Before I begin, I want to make explicit that I am not picking on Nicole, the participants in this session, or anyone in particular. I may well use a few straw man arguments. I am not claiming that anyone is making these specific arguments, or that they might not nuance things a bit more if pressed.
My concern, though, is that they are making assumptions about language, language use, human behavior, and transferable benefits for which they have nothing but anecdotal evidence. By allowing these (usually) unstated assumptions to stand, they are, at best, collapsing some very important distinctions and, at worst, are, in effect, making the arguments I am suggesting.

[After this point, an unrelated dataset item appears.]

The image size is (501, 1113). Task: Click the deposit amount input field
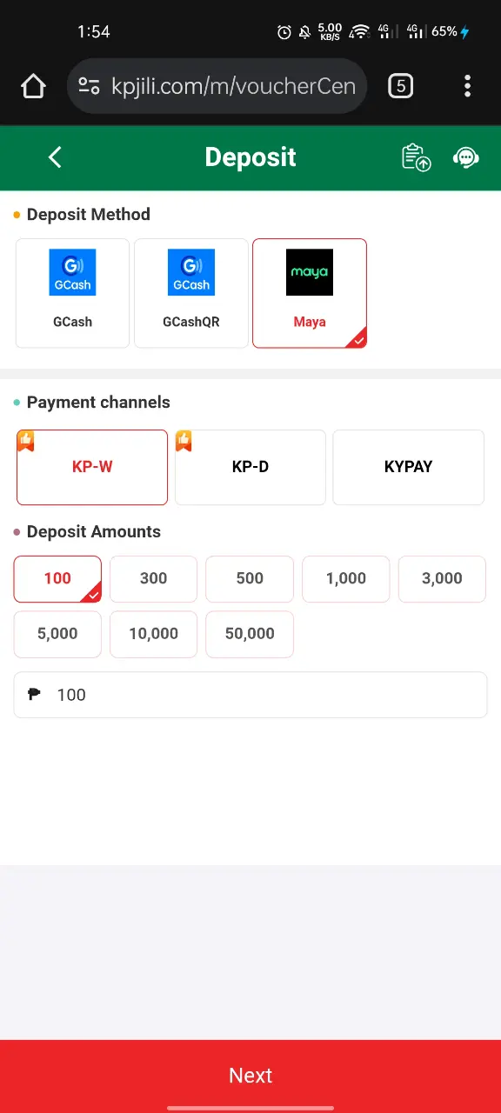point(251,695)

This is one of those things that has been niggling away at me for a while which I have been unable to formulate coherently. Again, I am not claiming that anyone is overtly making these arguments; only that they are assuming too much. Nicole’s post and some of those cited in it are only “guilty” of helping me finally sort out my thinking some on this. There is much of value reported in Nicole’s post and it sounds like it was an interesting discussion. Thank you, Nicole. 🙂
I want to state from the start that I am for tagging. I tag. In many places. For several reasons. I am not advocating an either/or position. I want formal cataloging for resources that require that level (I should say, those levels) of description, and I want tagging for pretty much all resources.
A few quotes in particular that are useful to my concerns:
- – Our users don’t think in subject headings (Kate)

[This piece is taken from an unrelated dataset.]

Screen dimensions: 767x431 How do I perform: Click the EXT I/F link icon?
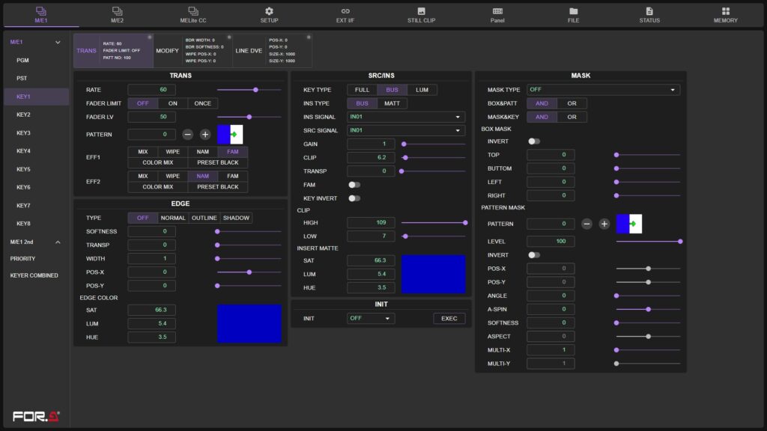pyautogui.click(x=345, y=10)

- – People tag for personal reasons – allowing them to build meaningful collections for themselves. (John Blyberg)
- – Will patrons really come in and tag items? The power users who are passionate about something will come in and tag. Those casual users may not be tagging, but they’re benefiting from the tags. While it’s just power users tagging – they’re still not librarians – they’ll use the lingo that most people understand – the tags are not just geared toward them like subject headings are just understandable by librarians.
Minor issues first:
I am fairly certain that the vast majority of catalogers do not think in subject headings, either. The same holds for most librarians. Are we more adept in using them than the typical patron? Certainly. Can we employ them—perhaps even, “think in them”—when it is a good tactic for us to do so? Certainly.

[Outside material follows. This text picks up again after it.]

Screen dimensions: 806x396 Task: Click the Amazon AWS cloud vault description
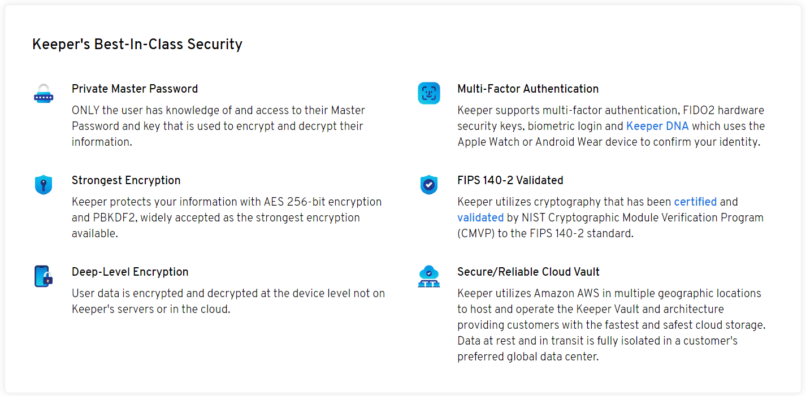click(612, 325)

Actually, this statement is so removed from the context in which it was uttered that I probably shouldn’t say anything. But my point—admittedly purely anecdotal—is that likely no one “thinks” in subject headings. We think about subject headings, when and as appropriate. And maybe (most?) of our users do not. Maybe the distinction that I am trying to draw is “pure semantics” in some folks’ book. OK. I am talking about meaning; I’m perfectly happy with it being a semantic distinction.
Based on some of the research that is beginning to come out (E.g., M. Kipp, J. Abbas), and on anecdote, people tag for a variety of reasons. Some of these are personal and some are social. I am overjoyed to see the realization that tagging is not only social as many seemed to think initially. But let’s please not go too far the other direction. There are multiple reasons that people tag, and they are not all personal. Various reasons are often employed synchronously and they will often be hard to pull apart. Again, this is minor.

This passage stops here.